> Given data

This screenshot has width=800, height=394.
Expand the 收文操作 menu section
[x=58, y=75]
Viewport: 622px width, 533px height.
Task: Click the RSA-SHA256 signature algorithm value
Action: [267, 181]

> The task
The entries are to be retyped in full, with no alteration.

> Solution to this problem
This screenshot has width=800, height=394.
Expand the 收文操作 menu section
[x=58, y=75]
Viewport: 622px width, 533px height.
Task: Click the RSA-SHA256 signature algorithm value
Action: [267, 181]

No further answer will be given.